→ **Exercise details**: Write out the data word for word, taking care that no picture is carried over.

***** Exercise data *****

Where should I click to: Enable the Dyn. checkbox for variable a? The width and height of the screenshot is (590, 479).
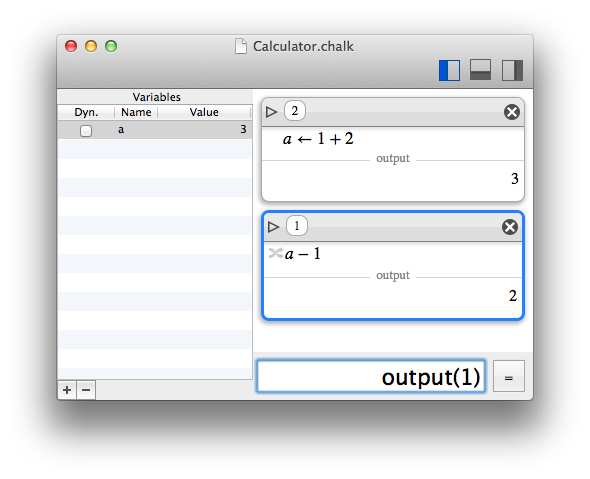(x=86, y=131)
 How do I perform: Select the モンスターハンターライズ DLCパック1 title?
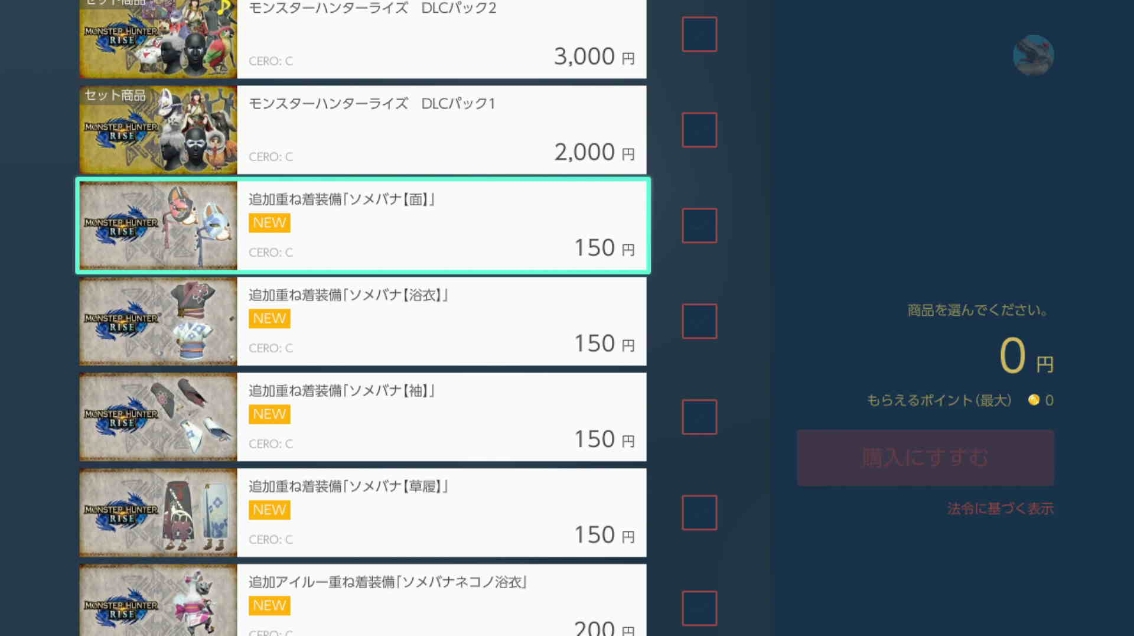click(372, 103)
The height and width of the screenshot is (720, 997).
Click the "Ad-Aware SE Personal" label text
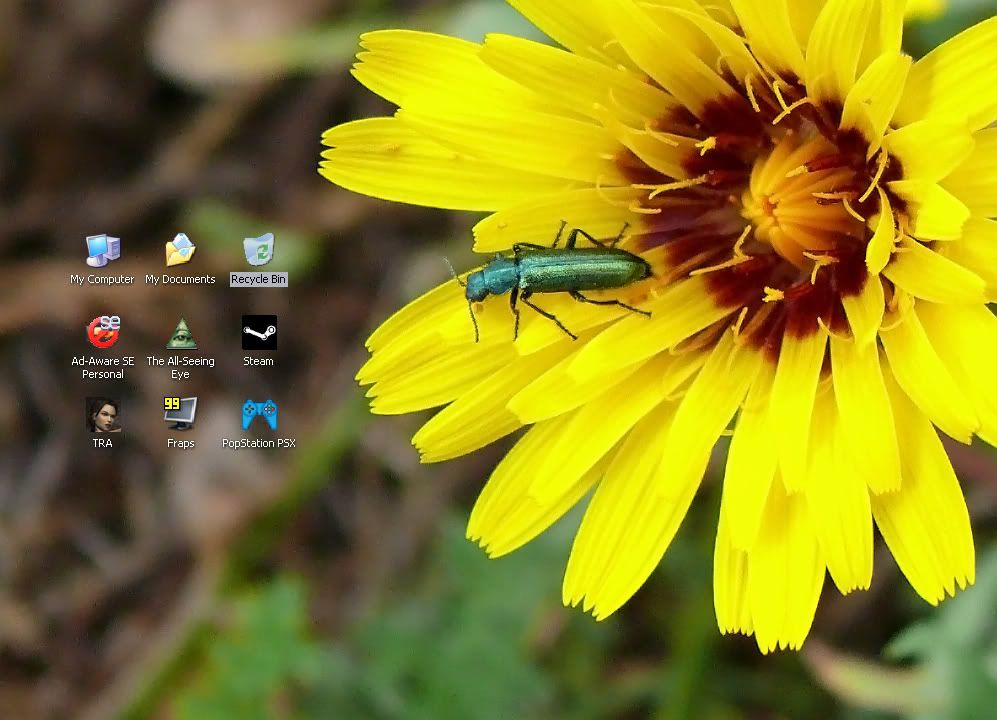102,368
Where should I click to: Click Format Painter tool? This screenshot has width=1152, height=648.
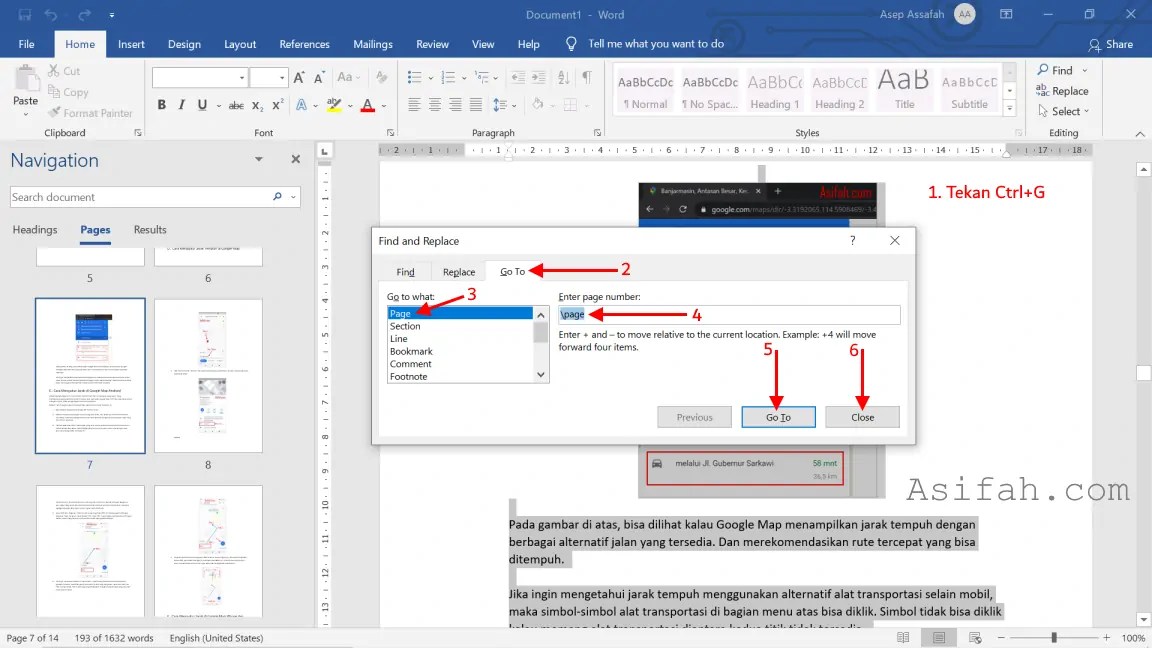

*****

→ **Task solution**:
Where should I click to: Enable the Dyn. checkbox for variable a? The width and height of the screenshot is (590, 479).
(x=86, y=131)
 How do I perform: Select the モンスターハンターライズ DLCパック1 title?
click(372, 103)
The height and width of the screenshot is (720, 997).
Click the "Ad-Aware SE Personal" label text
102,368
Where should I click to: Click Format Painter tool? This screenshot has width=1152, height=648.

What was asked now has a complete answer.